Les fleurs du mal, by Charles Baudelaire 
The Basic Eight, by Daniel Handler
Anything by Dorothy Parker
Anything by Douglas Adams except for the Long Dark Tea-Time of the Soul. 
Gone With Wind by Margaret (I've probably spelled her name wrong but it is a fantastic read if you have a lot of time on your hands) Mitchell
The Picture of Dorian Gray, by Oscar Wilde 

And I won't go on any longer. See you around.


----------



## Tiamat (Dec 10, 2008)

Hi ya Alice.  I really like the Oscar Wilde novel as well.  Welcome!


----------



## A. Mann (Dec 11, 2008)

Long Dark Tea-Time of the Soul might not be my favorite for content, but my _copy_ is one of my favorite books 'cause he personally autographed it and we got to talk.

I asked him if I'd ever seen his naked bottom, and he smiled.

Welcome!


----------



## Nickie (Dec 11, 2008)

Hi there, Alice! I've read Gone With The Wind too - don't mind books with many pages!


Nickie


----------



## Kinniku Mantaro (Dec 11, 2008)

Hi Alice and welcome to the forum, have to ask though but what is 'froody'?


----------



## C.Gholy (Dec 11, 2008)

Hello and welcome to the forums. Enjoy yourself here.


----------



## terrib (Dec 11, 2008)

glad to have you, Alice


----------



## No Brakes (Dec 11, 2008)

Welcome to the forum!


----------



## exocoetidae (Dec 11, 2008)

*How froody is this new WFist?*

MOST FROODY welcome to WF,   and I think you dropped your towel on the floor while typing...

Now to the bigger point, if there ever was just one...

=============

*froody* |ˈfroōdē|

adj

Unbelieveably excellent, especially in a chilled-out, laid back way.

Used extensively in the Douglas Adams "Hitchhiker's Guide to the Galaxy" quinary (the "trilogy" he created, of five books).

--------------

_"Listen Ford," said Zaphod, "everything's cool and froody."

"You mean everything's under control."

"No," said Zaphod, "I do not mean everything's under control. That would not be cool and froody. If you want to know what happened let's just say I had the whole situation in my pocket.
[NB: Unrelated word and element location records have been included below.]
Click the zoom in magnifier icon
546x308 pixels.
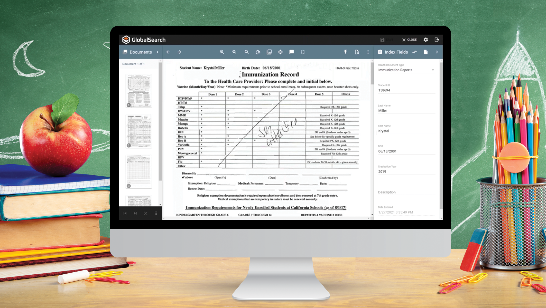pos(222,52)
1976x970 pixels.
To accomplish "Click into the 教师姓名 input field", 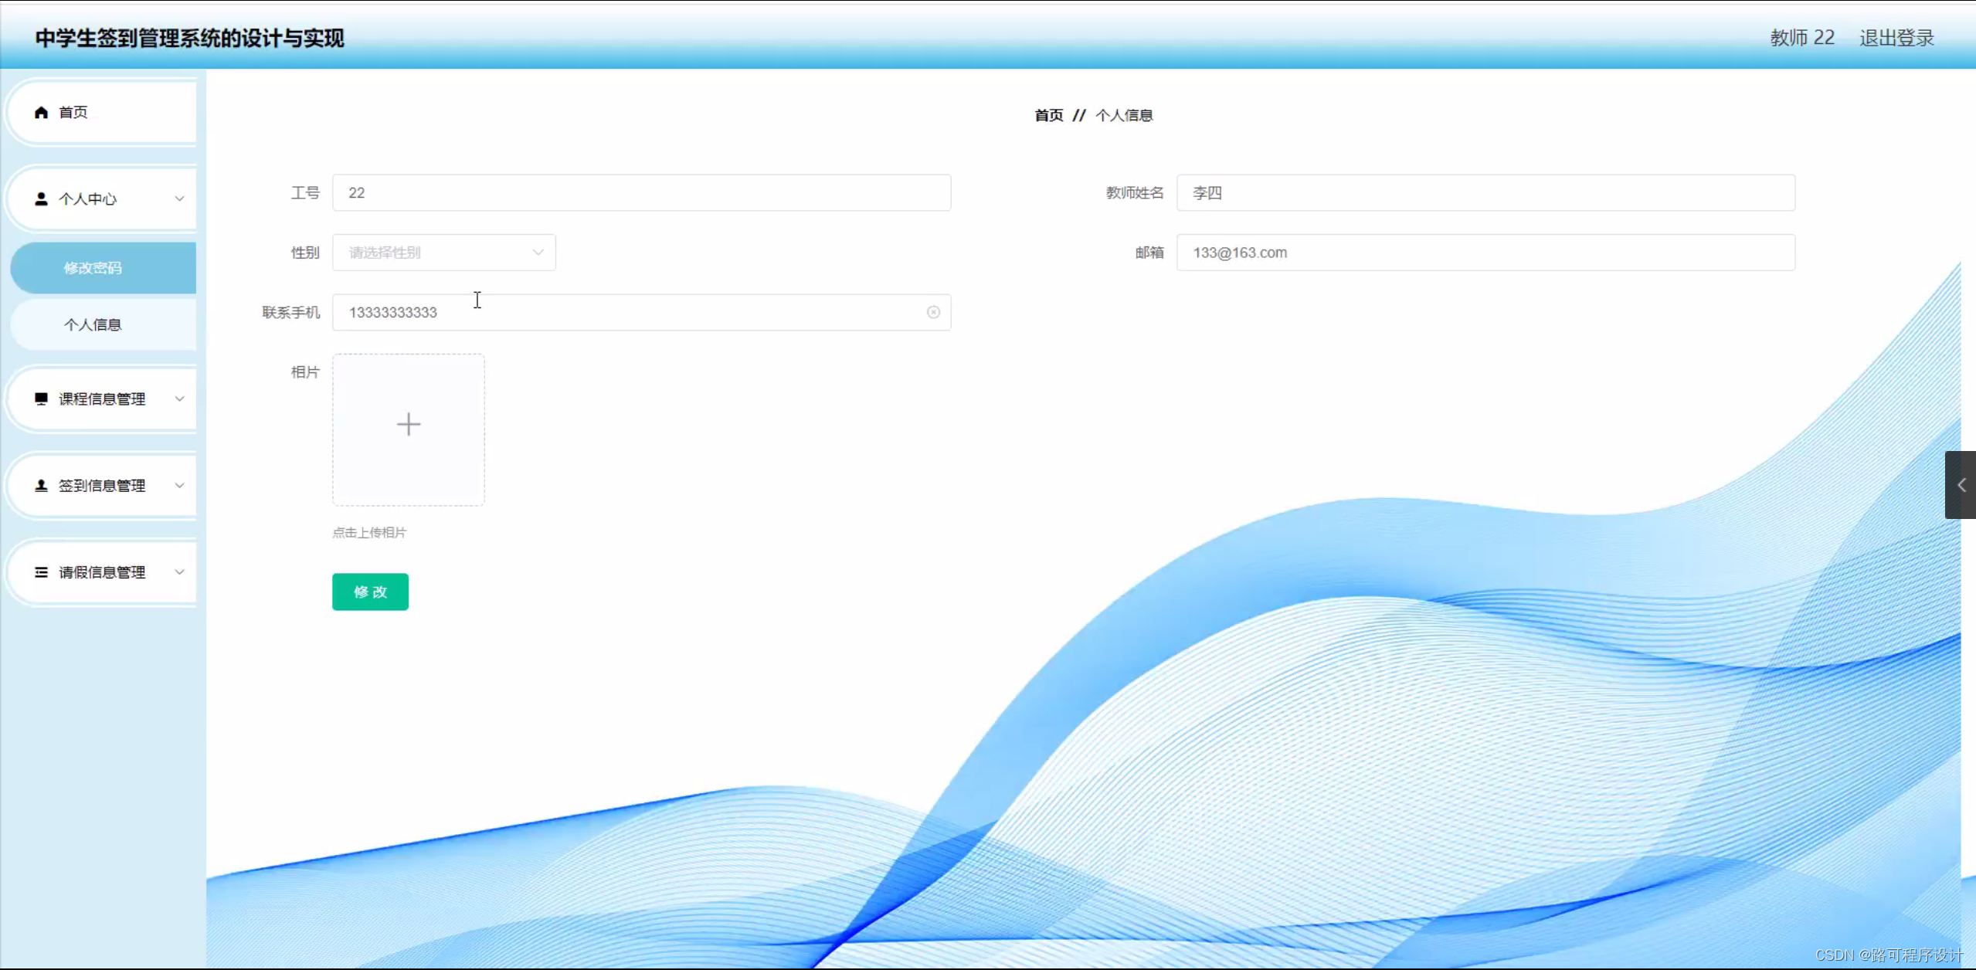I will (x=1485, y=193).
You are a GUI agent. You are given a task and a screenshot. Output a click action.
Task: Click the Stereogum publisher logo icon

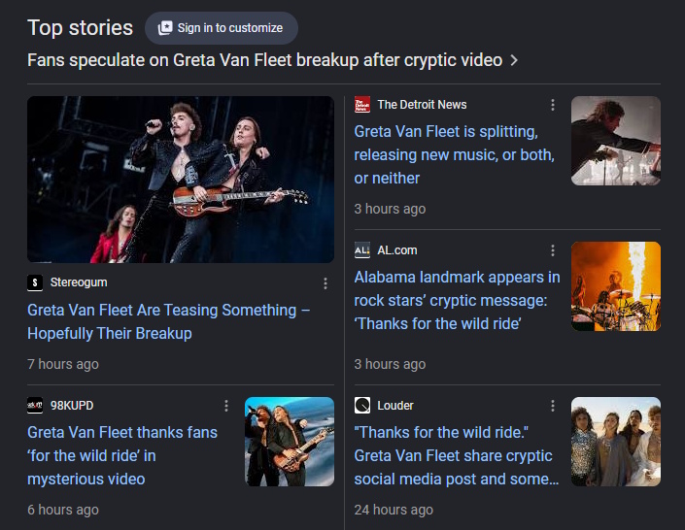point(35,282)
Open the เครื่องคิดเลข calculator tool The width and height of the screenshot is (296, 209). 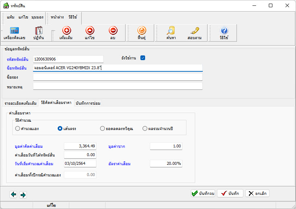click(x=14, y=33)
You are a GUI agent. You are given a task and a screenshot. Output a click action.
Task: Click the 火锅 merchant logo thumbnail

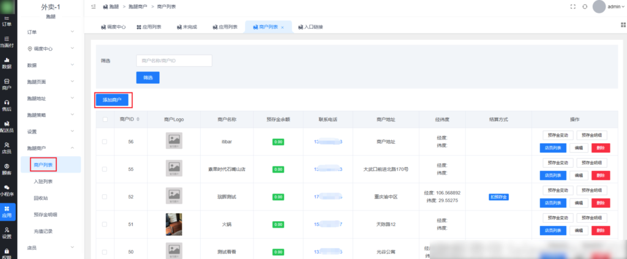click(x=174, y=225)
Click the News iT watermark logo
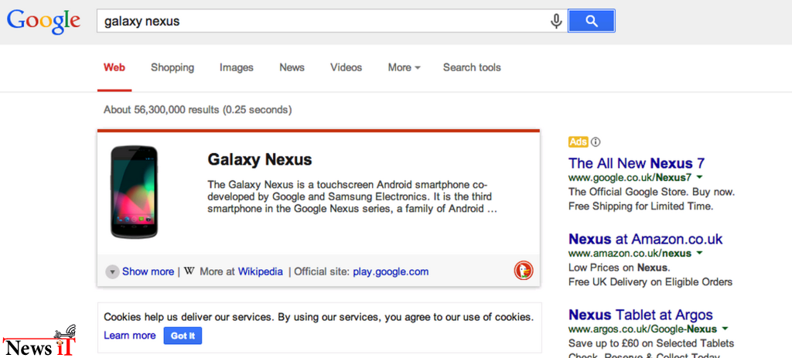792x358 pixels. tap(39, 341)
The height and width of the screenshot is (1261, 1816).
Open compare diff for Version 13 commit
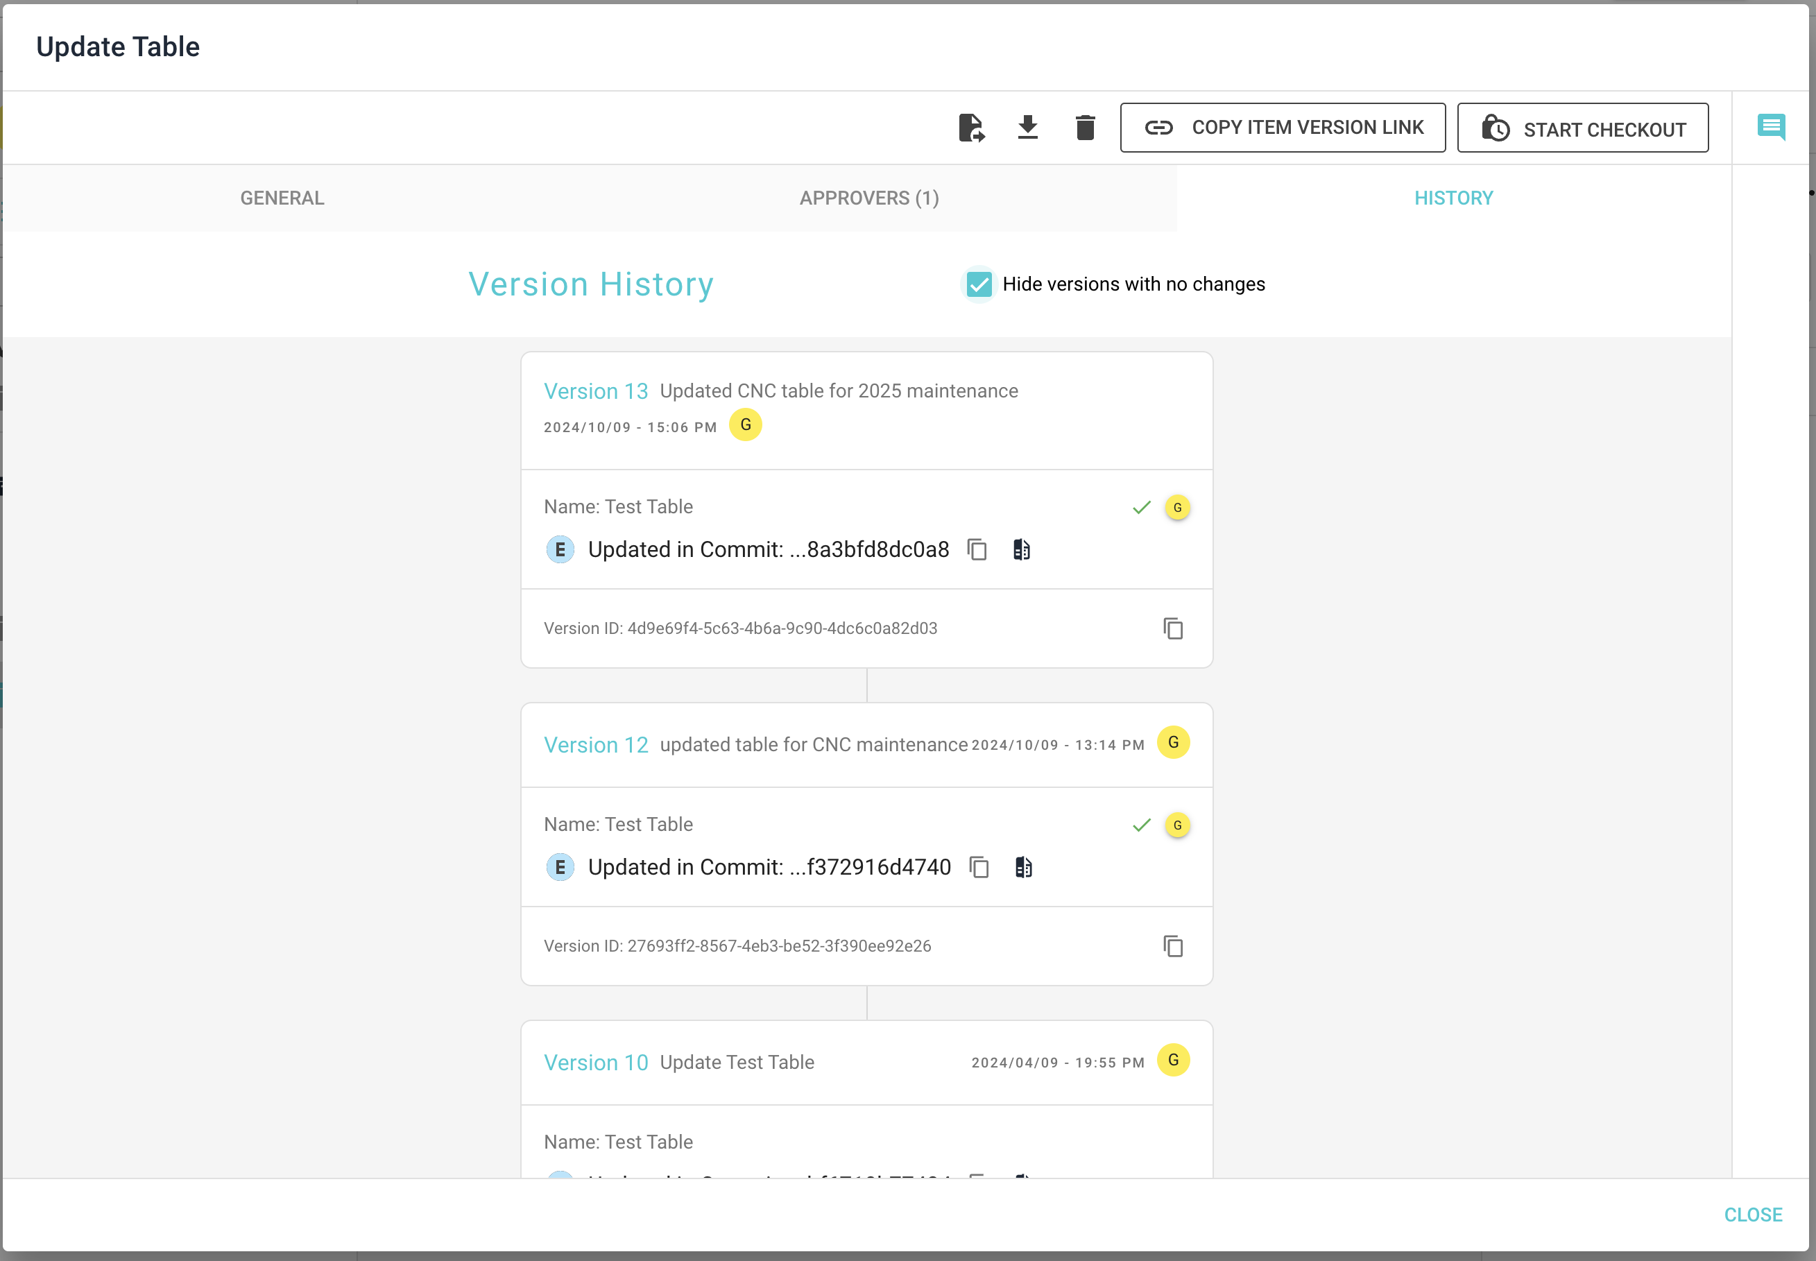click(1021, 550)
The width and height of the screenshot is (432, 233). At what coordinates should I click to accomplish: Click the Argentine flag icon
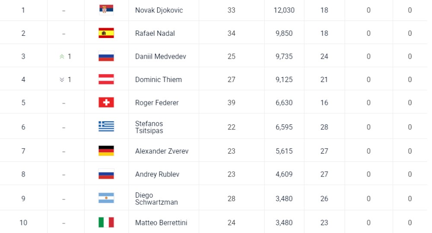pyautogui.click(x=106, y=198)
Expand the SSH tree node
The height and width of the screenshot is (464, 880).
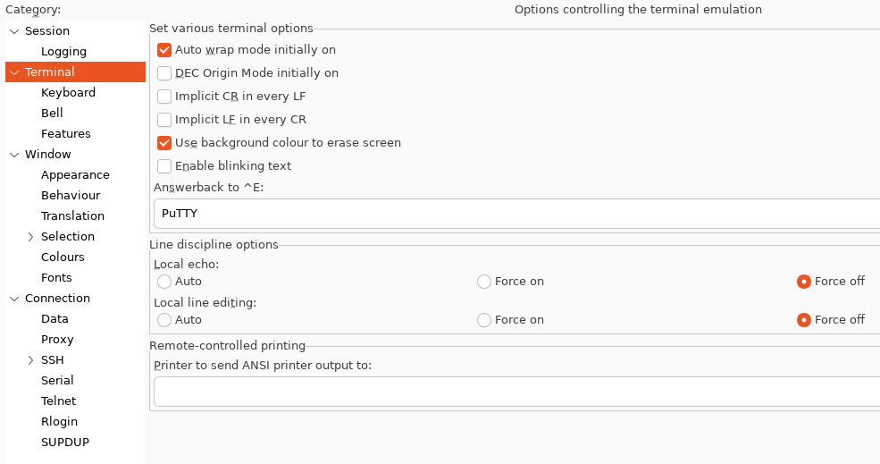tap(30, 360)
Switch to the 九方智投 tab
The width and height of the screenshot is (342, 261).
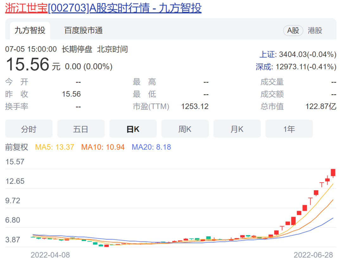[30, 30]
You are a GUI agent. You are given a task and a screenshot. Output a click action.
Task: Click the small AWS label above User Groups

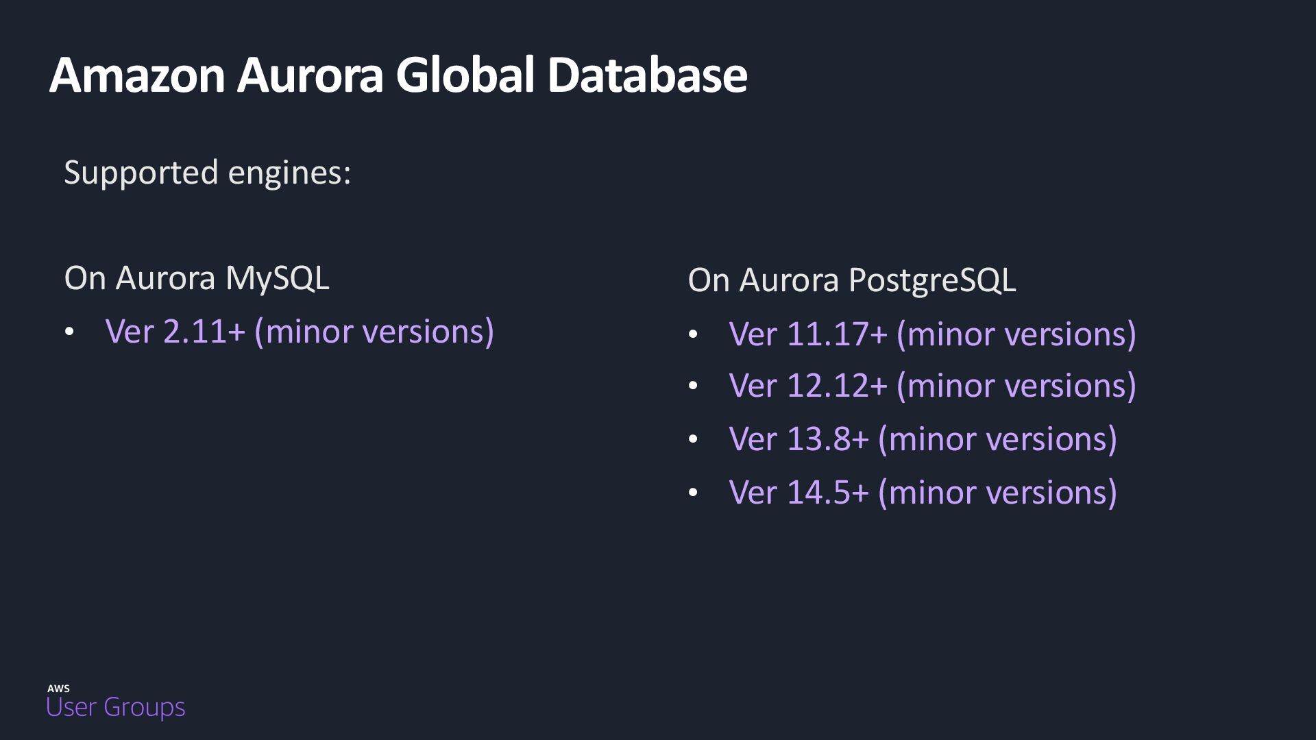[x=58, y=688]
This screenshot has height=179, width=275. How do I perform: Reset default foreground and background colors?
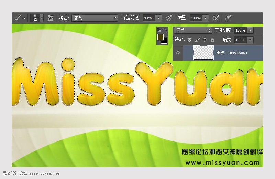[158, 30]
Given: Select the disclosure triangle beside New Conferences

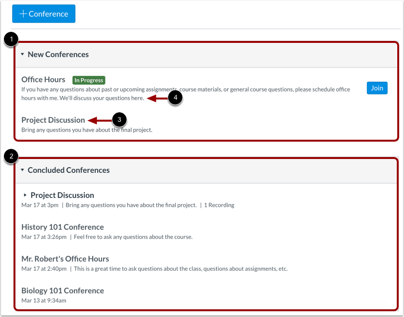Looking at the screenshot, I should (x=22, y=54).
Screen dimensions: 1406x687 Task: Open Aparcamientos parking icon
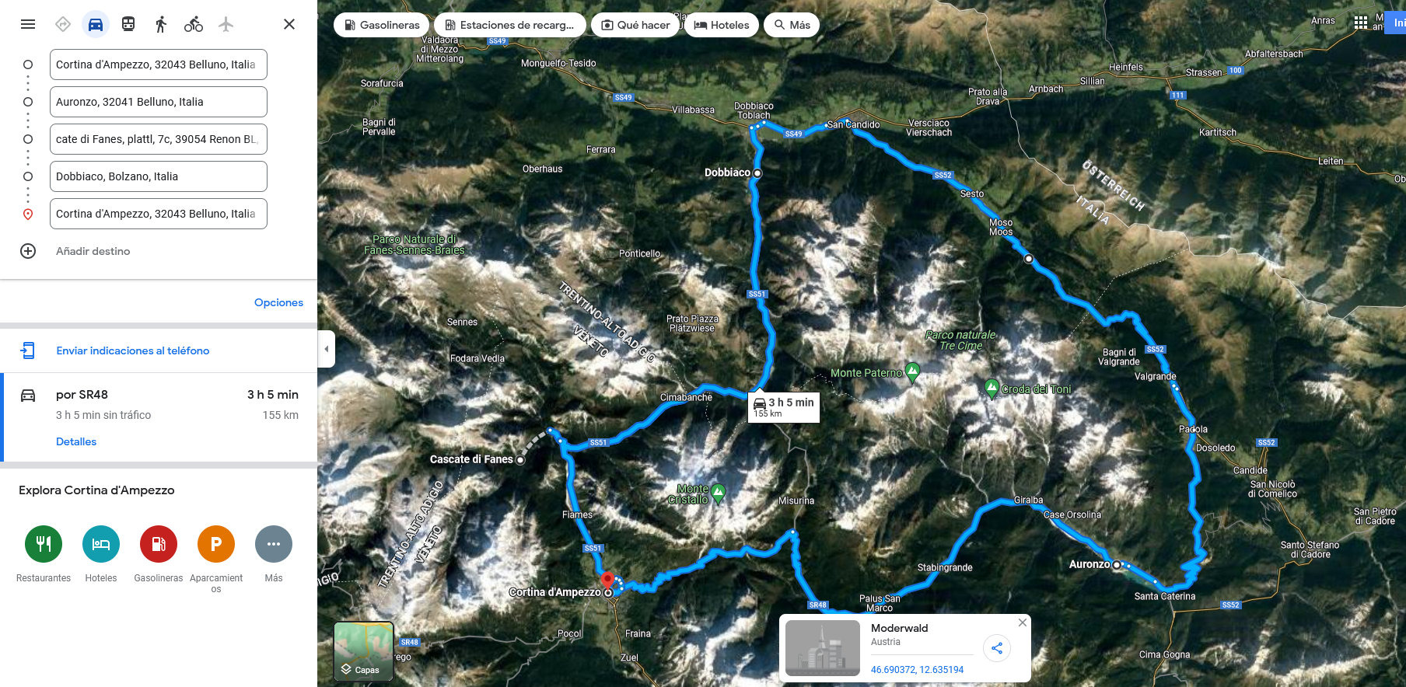(216, 544)
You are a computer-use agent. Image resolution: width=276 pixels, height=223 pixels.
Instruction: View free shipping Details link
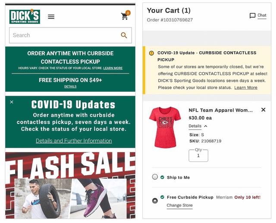(x=70, y=87)
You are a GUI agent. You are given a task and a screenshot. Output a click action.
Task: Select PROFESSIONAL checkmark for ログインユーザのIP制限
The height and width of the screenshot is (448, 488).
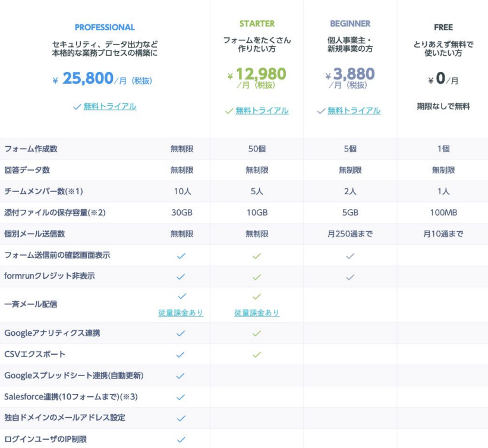click(x=181, y=439)
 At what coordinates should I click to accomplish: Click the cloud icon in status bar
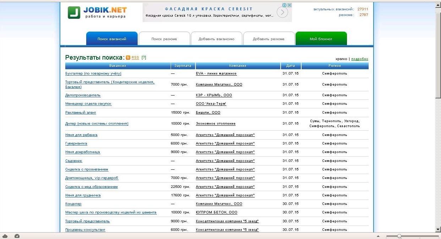point(5,236)
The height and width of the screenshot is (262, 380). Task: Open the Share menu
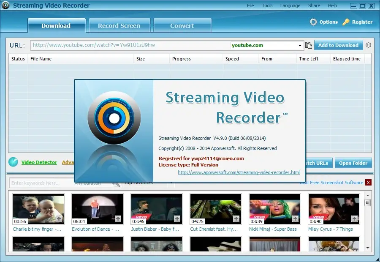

OK?"_

   --"Restaurant at the End of the Universe" by Douglas Adams


----------



## Shinn (Dec 12, 2008)

Hey there


----------



## Kinniku Mantaro (Dec 12, 2008)

Thanks for the definition of 'froody' Exocoetidae, I suppose of all the made-up words in the world that one is certainly one of the most interesting, lol.


----------



## Tatiiii (Dec 12, 2008)

Welcome! 
Well, me for example- I'm more of a reader than a writer. :]
And, hope you enjoy your stay!!


----------